◆ **YOUR GOAL**
Could you repeat the records below exactly as written?

◆ **TASK DATA**
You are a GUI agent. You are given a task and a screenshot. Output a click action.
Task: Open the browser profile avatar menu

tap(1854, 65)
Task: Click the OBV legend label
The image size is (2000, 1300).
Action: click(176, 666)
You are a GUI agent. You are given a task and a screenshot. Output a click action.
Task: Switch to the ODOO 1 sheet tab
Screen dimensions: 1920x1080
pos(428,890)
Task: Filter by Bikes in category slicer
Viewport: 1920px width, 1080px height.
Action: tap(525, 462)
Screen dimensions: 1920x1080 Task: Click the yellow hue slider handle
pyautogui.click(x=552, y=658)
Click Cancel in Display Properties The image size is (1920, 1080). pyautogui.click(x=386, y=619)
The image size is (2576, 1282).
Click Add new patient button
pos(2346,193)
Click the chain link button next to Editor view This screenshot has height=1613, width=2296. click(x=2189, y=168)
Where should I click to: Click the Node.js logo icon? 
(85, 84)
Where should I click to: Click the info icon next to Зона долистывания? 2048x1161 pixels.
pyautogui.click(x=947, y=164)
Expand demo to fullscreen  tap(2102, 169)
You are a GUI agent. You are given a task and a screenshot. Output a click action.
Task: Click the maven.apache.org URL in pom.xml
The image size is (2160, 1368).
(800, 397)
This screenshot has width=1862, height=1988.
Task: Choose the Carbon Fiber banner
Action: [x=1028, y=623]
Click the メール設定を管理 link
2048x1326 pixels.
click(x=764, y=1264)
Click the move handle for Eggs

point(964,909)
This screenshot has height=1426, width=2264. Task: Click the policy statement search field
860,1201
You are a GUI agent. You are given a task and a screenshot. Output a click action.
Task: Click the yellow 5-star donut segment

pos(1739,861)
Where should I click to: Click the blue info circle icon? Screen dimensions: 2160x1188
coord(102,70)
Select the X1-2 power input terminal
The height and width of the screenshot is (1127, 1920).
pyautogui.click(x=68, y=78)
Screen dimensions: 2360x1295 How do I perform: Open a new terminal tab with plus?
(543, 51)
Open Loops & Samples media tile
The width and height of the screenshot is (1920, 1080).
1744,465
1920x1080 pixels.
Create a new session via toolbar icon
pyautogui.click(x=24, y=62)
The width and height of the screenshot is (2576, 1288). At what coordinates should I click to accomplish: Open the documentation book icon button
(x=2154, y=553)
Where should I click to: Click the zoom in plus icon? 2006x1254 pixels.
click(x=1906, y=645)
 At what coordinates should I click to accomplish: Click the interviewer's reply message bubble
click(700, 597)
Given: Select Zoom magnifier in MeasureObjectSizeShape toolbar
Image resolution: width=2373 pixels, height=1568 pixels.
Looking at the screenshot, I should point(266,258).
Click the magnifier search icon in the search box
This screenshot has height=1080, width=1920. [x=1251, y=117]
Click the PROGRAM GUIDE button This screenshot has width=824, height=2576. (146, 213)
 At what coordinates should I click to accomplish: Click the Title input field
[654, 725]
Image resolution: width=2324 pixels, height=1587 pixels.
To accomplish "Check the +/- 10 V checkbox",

◆ **SOLUTION TO THIS TASK**
You are a GUI agent. You are given a task and a screenshot. Output a click action.
Task: Open the browser profile avatar menu

tap(1854, 65)
Task: Click the OBV legend label
The image size is (2000, 1300).
Action: click(176, 666)
You are a GUI agent. You are given a task and a screenshot. Output a click action.
Task: Switch to the ODOO 1 sheet tab
Screen dimensions: 1920x1080
pos(428,890)
Task: Filter by Bikes in category slicer
Viewport: 1920px width, 1080px height.
Action: tap(525, 462)
Screen dimensions: 1920x1080 Task: Click the yellow hue slider handle
pyautogui.click(x=552, y=658)
Click Cancel in Display Properties The image size is (1920, 1080). pyautogui.click(x=386, y=619)
The image size is (2576, 1282).
Click Add new patient button
pos(2346,193)
Click the chain link button next to Editor view This screenshot has height=1613, width=2296. click(x=2189, y=168)
Where should I click to: Click the Node.js logo icon? 
(85, 84)
Where should I click to: Click the info icon next to Зона долистывания? 2048x1161 pixels.
pyautogui.click(x=947, y=164)
Expand demo to fullscreen  tap(2102, 169)
You are a GUI agent. You are given a task and a screenshot. Output a click action.
Task: Click the maven.apache.org URL in pom.xml
The image size is (2160, 1368).
(800, 397)
This screenshot has width=1862, height=1988.
Task: Choose the Carbon Fiber banner
Action: [x=1028, y=623]
Click the メール設定を管理 link
2048x1326 pixels.
click(x=764, y=1264)
Click the move handle for Eggs

point(964,909)
This screenshot has height=1426, width=2264. Task: Click the policy statement search field
860,1201
You are a GUI agent. You are given a task and a screenshot. Output a click action.
Task: Click the yellow 5-star donut segment

pos(1739,861)
Where should I click to: Click the blue info circle icon? Screen dimensions: 2160x1188
coord(102,70)
Select the X1-2 power input terminal
The height and width of the screenshot is (1127, 1920).
pyautogui.click(x=68, y=78)
Screen dimensions: 2360x1295 How do I perform: Open a new terminal tab with plus?
(543, 51)
Open Loops & Samples media tile
The width and height of the screenshot is (1920, 1080).
1744,465
1920x1080 pixels.
Create a new session via toolbar icon
pyautogui.click(x=24, y=62)
The width and height of the screenshot is (2576, 1288). At what coordinates should I click to accomplish: Open the documentation book icon button
(x=2154, y=553)
Where should I click to: Click the zoom in plus icon? 2006x1254 pixels.
click(x=1906, y=645)
 At what coordinates should I click to accomplish: Click the interviewer's reply message bubble
click(700, 597)
Given: Select Zoom magnifier in MeasureObjectSizeShape toolbar
Image resolution: width=2373 pixels, height=1568 pixels.
Looking at the screenshot, I should point(266,258).
Click the magnifier search icon in the search box
This screenshot has height=1080, width=1920. [x=1251, y=117]
Click the PROGRAM GUIDE button This screenshot has width=824, height=2576. (146, 213)
 At what coordinates should I click to accomplish: Click the Title input field
[654, 725]
Image resolution: width=2324 pixels, height=1587 pixels.
To accomplish "Check the +/- 10 V checkbox",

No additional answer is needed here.